# Data records:
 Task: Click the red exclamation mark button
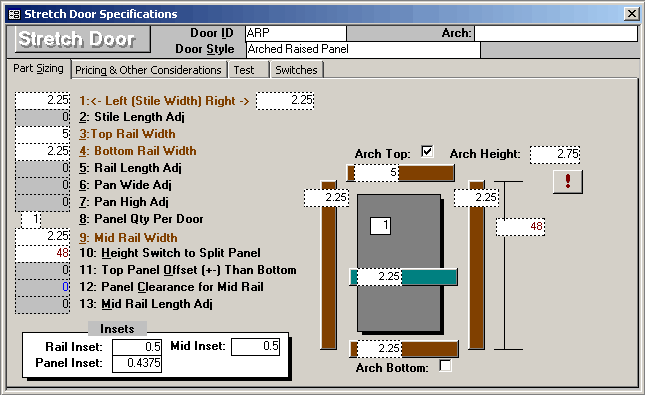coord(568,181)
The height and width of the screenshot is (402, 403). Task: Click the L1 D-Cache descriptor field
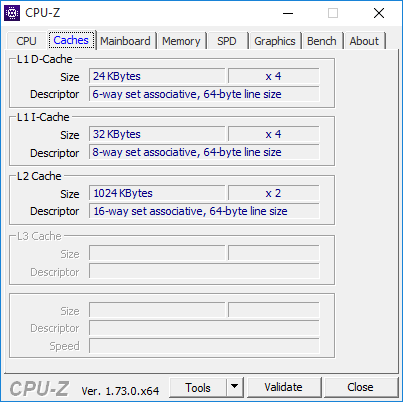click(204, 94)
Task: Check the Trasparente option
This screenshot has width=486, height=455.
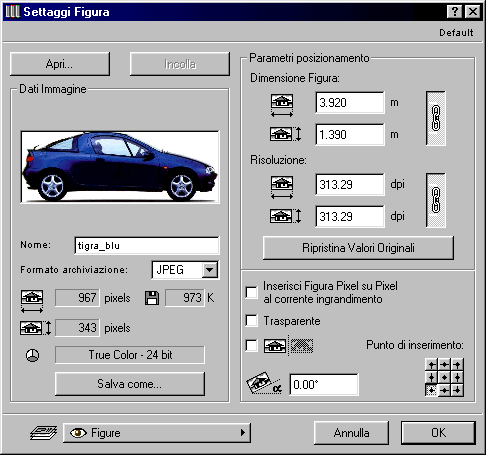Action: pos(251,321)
==
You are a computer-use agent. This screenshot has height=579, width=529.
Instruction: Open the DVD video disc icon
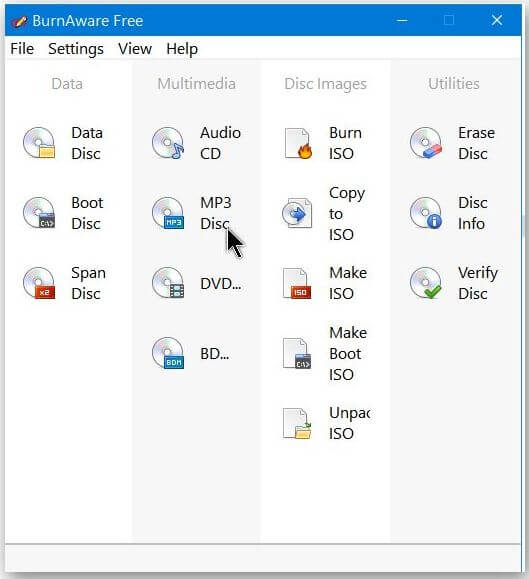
--
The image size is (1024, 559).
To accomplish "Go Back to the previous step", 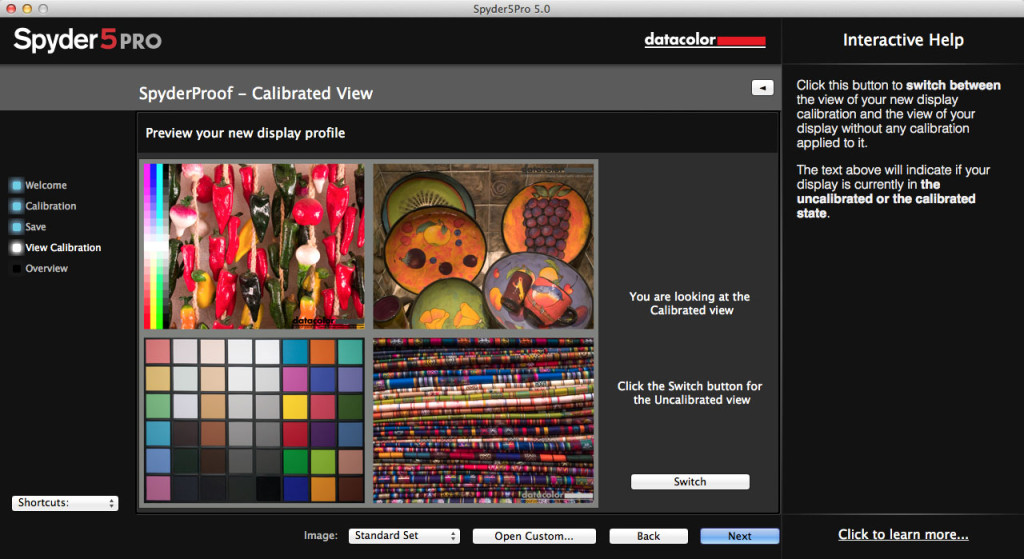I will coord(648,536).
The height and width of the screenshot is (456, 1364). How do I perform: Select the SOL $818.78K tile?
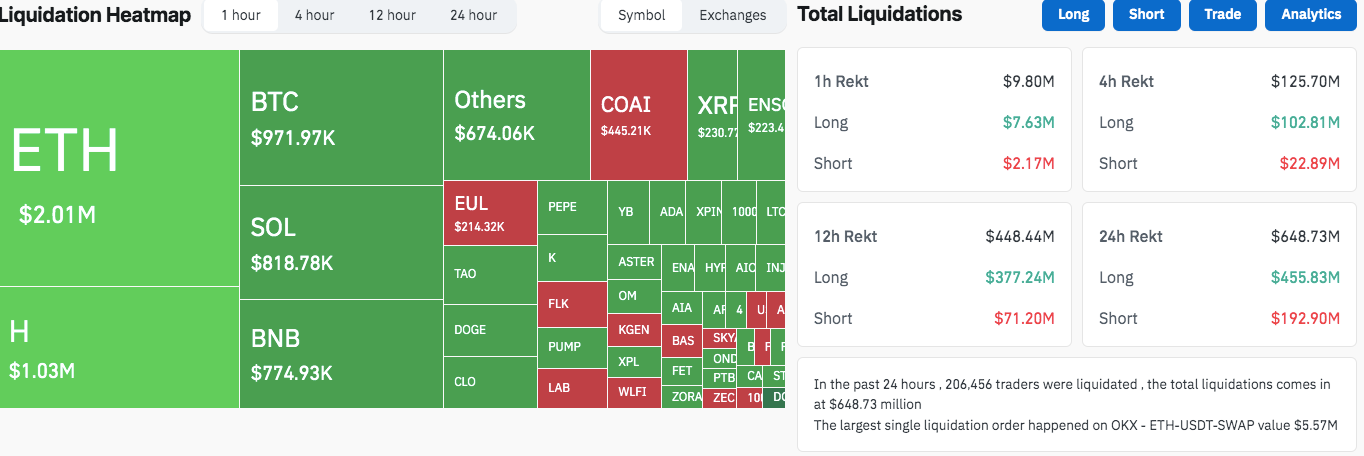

# Problem description:
Retype only the stretch of lines above starting at the one with "You are a computer-use" and stopping at the one with "Instruction: Open the DVD video disc icon", exactly as written, with both kept.

# Answer area:
You are a computer-use agent. This screenshot has height=579, width=529.
Instruction: Open the DVD video disc icon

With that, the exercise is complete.